2024 BoP surplus decreases significantly
By Luisa Maria Jacinta C. Jocson, A reporter
PHILIPPINES’ outstanding balance of payments (BoP) narrowed significantly in 2024, falling short of the central bank’s full-year estimate.
Data from the Bangko Sentral ng Pilipinas (BSP) showed that the annual BoP position stood at more than $609 million last year, down 83.4% from a surplus of $3.672 billion at the end of 2023.
This was also significantly lower than the BSP’s full-year plan of 3.5 billion rand.
BoP shows a snapshot of national and global transactions. A surplus shows that more money has come into the country, while a deficit means that more money has fled.
“Based on preliminary data, the decrease in net BoP accumulation was due to higher trade deficit and lower receipts from trade in services and net foreign borrowing by the National Government (NG),” the BSP said.
Data from the country’s statistics agency showed the trade deficit widened by 3.2% year-on-year to $49.96 billion in the January-November period.
Outstanding foreign debt rose to a record $139.64 billion as of the end of September, data from the BSP showed.
“This decline was partially muted, however, due to continued inflows from remittances and net foreign portfolio and direct investment,” the central bank added.
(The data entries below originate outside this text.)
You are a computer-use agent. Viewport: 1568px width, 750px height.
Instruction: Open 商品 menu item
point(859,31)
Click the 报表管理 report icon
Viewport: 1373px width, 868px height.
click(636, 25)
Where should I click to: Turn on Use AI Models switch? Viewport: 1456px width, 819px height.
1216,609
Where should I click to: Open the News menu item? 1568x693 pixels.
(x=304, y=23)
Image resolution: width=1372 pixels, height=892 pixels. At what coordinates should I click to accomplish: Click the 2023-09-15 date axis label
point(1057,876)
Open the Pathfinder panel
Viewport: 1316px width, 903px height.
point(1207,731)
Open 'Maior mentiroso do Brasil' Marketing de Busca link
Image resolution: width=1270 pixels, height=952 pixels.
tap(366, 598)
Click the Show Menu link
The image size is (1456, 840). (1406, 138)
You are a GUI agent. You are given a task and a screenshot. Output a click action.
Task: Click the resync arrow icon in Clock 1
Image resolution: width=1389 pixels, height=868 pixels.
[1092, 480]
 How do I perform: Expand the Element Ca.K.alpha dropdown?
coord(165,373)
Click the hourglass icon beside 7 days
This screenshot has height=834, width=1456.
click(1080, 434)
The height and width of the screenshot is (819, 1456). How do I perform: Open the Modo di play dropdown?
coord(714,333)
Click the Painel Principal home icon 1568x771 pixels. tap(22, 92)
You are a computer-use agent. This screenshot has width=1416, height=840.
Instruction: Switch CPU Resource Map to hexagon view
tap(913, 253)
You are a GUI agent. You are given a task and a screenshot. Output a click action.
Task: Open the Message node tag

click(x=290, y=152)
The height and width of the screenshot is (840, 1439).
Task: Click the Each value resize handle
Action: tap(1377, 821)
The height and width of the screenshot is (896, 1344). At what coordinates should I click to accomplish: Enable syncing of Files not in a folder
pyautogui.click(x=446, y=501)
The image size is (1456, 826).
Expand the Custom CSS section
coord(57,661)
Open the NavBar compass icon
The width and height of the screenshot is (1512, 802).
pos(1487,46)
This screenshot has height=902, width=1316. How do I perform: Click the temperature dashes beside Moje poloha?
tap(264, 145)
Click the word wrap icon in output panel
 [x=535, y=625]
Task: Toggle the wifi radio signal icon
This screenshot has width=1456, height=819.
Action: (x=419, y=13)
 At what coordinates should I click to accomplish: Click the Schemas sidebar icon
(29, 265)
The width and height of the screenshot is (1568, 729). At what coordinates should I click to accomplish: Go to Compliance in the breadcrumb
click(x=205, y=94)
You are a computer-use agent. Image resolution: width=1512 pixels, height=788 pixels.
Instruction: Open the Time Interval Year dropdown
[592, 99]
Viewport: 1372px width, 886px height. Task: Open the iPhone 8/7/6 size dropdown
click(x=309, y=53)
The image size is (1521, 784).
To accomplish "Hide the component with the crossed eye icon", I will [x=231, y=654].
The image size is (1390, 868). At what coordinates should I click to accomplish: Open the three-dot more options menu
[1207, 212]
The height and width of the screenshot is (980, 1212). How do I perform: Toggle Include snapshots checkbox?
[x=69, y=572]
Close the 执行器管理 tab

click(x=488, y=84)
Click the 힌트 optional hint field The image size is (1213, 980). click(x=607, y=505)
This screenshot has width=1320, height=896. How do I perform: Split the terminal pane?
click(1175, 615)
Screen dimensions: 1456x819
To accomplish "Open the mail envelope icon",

In December alone, the BoP reached a deficit of $1.508 billion, a change from a surplus of $642 million a year ago.
“The BoP deficit in December 2024 reflected the BSP’s foreign currency operations and the decline in NG and BSP deposits to service its foreign currency liabilities.”
Last year, the government raised $2 billion in international bonds in May and another $2.5 billion in its bond issue in August.
At the end of December, the BoP shows a gross international reserve (GIR) level of $106.3 billion, down 2% from $108.5 billion as of the end of November.
“Specifically, the latest GIR rate guarantees the availability of foreign currency to meet the balance of payments needs, such as the payment of purchases and debt service, in extreme cases where there is no export earnings or foreign loans,” the central bank said.
The dollar reserve level is sufficient to cover 7.5 months of imports and the payment of services and primary income. We also equate the country’s short-term external debt with approximately 3.7 times based on net maturity.
Chief Economist Rizal Commercial Banking Corp. Michael L. Ricafort said the wide BoP deficit in December was partly due to the trade deficit in recent months.
“There is a steady increase in imports, especially in energy, food and capital goods that may outpace foreign employment,” said John Paolo R. Rivera, senior researcher at the Philippine Institute for Development Studies.
“The continued decline in exports due to weak global demand especially from major trading partners like China has worsened the trade deficit, which is a large part of the current account,” he added.
Mr. Ricafort said the peso’s volatility, especially from November to December, may affect the BoP’s position.
“The strong US dollar has also increased the cost of servicing US dollar bonds,” added Mr. Rivera.
At the end of 2024, the peso closed at P57.845, down P2.475 or 4.28% from the end of 2023 of P55.37 against the dollar.
The peso fell to a record low of P59 three times last year – twice in November and once in December.
Mr. Rivera said that the return of tourism receipts and the business process of income release may not be enough to “completely eliminate the drag of trade imbalance.”
“Furthermore, the efforts of the government and the private sector to resolve the growing external debt are likely to have an impact on the outflow of money from the financial account, worsening the BoP situation,” he added.
In the coming months, the BoP could improve if construction inflows continue to increase, said Mr. Ricafort.
“Any improvement in the BoP data and the GIR data for the coming months may still help to provide a greater cushion for the exchange rate of the peso against the US dollar especially against any perceived attack, as well as helping to strengthen the country’s external position,” he said.
The latest changes will also help attract more investors to the country, said Mr. Ricafort.
In November, President Ferdinand R. Marcos, Jr. signed into law the Business Acquisition and Business Tax Incentives to Boost Economic Revitalization Opportunities.
The law increases financial benefits and decreases corporate income tax on certain foreign businesses.
The BSP generates a BoP surplus of $2.1 billion by 2025, equivalent to 0.4% of gross domestic product.